(INPUT RECORDS Opens)

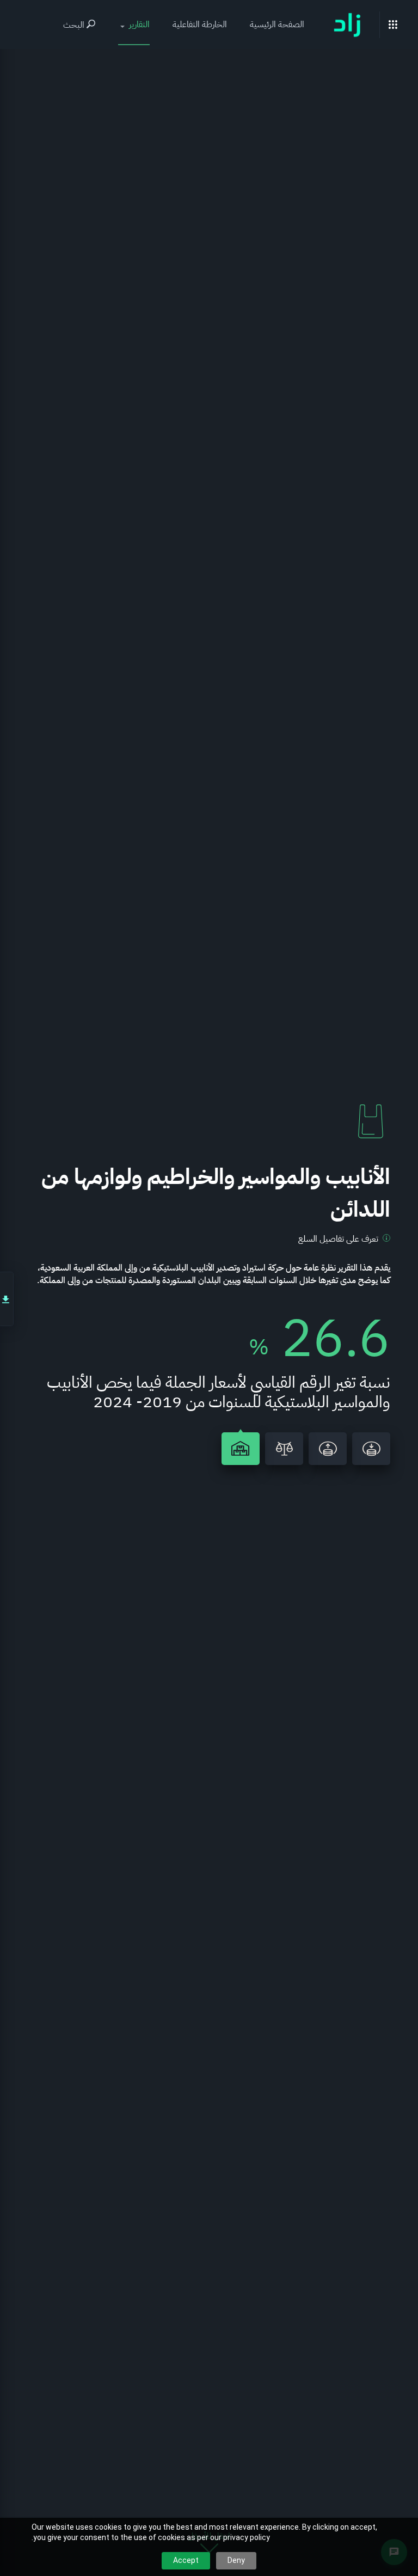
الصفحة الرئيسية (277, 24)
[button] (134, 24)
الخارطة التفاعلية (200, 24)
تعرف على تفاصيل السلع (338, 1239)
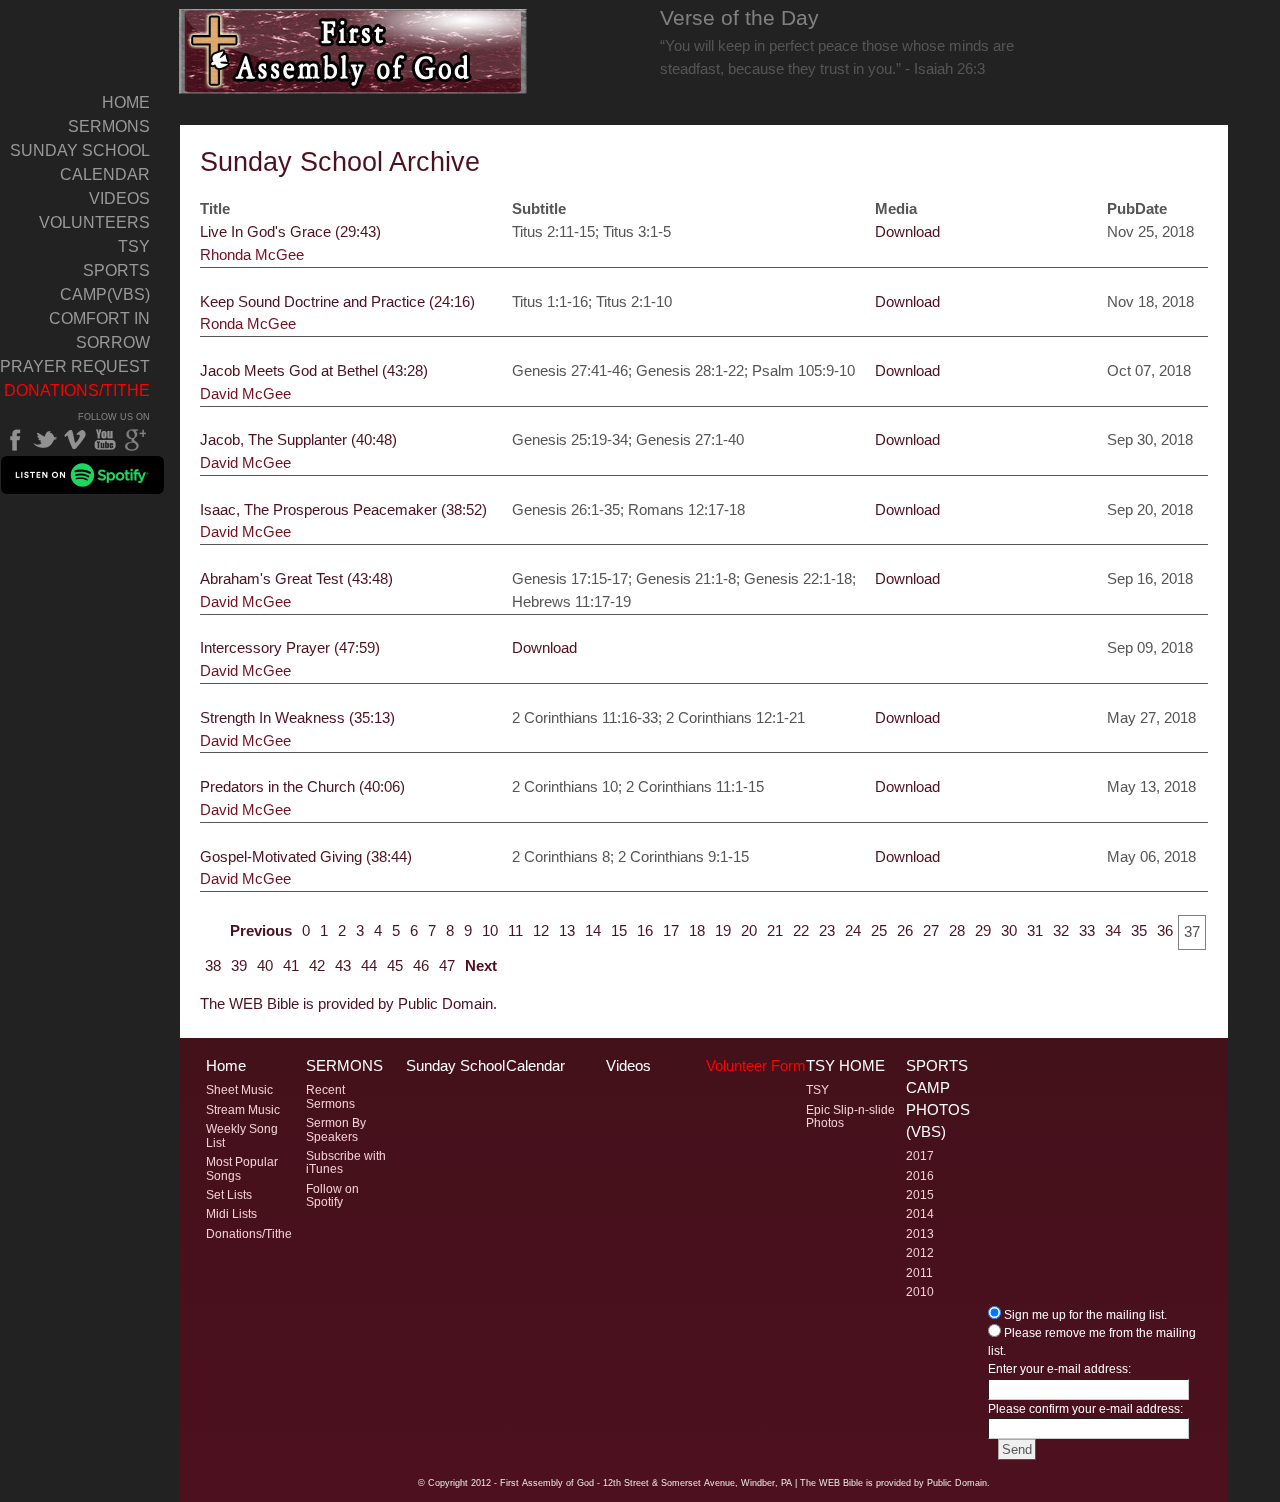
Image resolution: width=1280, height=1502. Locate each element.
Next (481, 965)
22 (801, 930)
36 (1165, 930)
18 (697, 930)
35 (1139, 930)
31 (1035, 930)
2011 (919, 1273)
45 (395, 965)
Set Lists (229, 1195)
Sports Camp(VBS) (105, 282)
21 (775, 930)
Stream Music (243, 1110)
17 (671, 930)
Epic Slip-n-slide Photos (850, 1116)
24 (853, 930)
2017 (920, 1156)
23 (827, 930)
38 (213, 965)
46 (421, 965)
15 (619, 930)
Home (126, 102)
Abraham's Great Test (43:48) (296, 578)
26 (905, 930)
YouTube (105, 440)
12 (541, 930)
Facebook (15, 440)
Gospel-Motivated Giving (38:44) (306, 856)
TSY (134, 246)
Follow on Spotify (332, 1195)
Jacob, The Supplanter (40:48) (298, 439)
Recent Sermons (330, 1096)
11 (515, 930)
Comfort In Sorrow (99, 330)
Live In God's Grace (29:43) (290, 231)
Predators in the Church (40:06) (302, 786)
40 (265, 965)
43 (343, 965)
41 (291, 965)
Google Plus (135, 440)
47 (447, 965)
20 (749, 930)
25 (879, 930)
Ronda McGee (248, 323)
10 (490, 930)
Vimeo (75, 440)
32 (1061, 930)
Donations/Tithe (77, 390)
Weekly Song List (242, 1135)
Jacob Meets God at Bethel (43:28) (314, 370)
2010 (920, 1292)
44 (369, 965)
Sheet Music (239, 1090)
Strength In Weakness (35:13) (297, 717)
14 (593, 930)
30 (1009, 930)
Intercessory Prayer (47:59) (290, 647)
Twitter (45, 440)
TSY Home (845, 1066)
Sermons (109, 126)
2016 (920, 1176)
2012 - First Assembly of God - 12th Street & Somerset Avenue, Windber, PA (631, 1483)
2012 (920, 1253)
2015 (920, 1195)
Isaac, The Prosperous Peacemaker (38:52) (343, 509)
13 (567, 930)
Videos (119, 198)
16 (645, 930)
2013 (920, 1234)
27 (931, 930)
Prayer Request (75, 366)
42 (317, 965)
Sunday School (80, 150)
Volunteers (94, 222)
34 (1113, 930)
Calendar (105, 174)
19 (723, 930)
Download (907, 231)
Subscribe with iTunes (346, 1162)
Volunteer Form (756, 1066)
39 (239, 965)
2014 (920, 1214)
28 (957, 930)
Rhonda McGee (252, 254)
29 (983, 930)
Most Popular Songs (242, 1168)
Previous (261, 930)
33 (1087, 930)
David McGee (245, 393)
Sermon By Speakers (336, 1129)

(INPUT RECORDS Closes)

» **WHAT IS REQUIRED**
Can the lines from the start of the records through the line with "44 (369, 965)" be given again exactly, with the pictures left out?

» **RESULT OF THIS EXERCISE**
الصفحة الرئيسية (277, 24)
[button] (134, 24)
الخارطة التفاعلية (200, 24)
تعرف على تفاصيل السلع (338, 1239)
Image resolution: width=1280, height=1502. Locate each element.
Next (481, 965)
22 (801, 930)
36 (1165, 930)
18 (697, 930)
35 (1139, 930)
31 (1035, 930)
2011 (919, 1273)
45 (395, 965)
Set Lists (229, 1195)
Sports Camp(VBS) (105, 282)
21 (775, 930)
Stream Music (243, 1110)
17 (671, 930)
Epic Slip-n-slide Photos (850, 1116)
24 (853, 930)
2017 (920, 1156)
23 (827, 930)
38 (213, 965)
46 (421, 965)
15 (619, 930)
Home (126, 102)
Abraham's Great Test (43:48) (296, 578)
26 (905, 930)
YouTube (105, 440)
12 (541, 930)
Facebook (15, 440)
Gospel-Motivated Giving (38:44) (306, 856)
TSY (134, 246)
Follow on Spotify (332, 1195)
Jacob, The Supplanter (40:48) (298, 439)
Recent Sermons (330, 1096)
11 (515, 930)
Comfort In Sorrow (99, 330)
Live In God's Grace (29:43) (290, 231)
Predators in the Church (40:06) (302, 786)
40 (265, 965)
43 (343, 965)
41 (291, 965)
Google Plus (135, 440)
47 (447, 965)
20 (749, 930)
25 (879, 930)
Ronda McGee (248, 323)
10 (490, 930)
Vimeo (75, 440)
32 (1061, 930)
Donations/Tithe (77, 390)
Weekly Song List (242, 1135)
Jacob Meets God at Bethel (43:28) (314, 370)
2010 (920, 1292)
44 (369, 965)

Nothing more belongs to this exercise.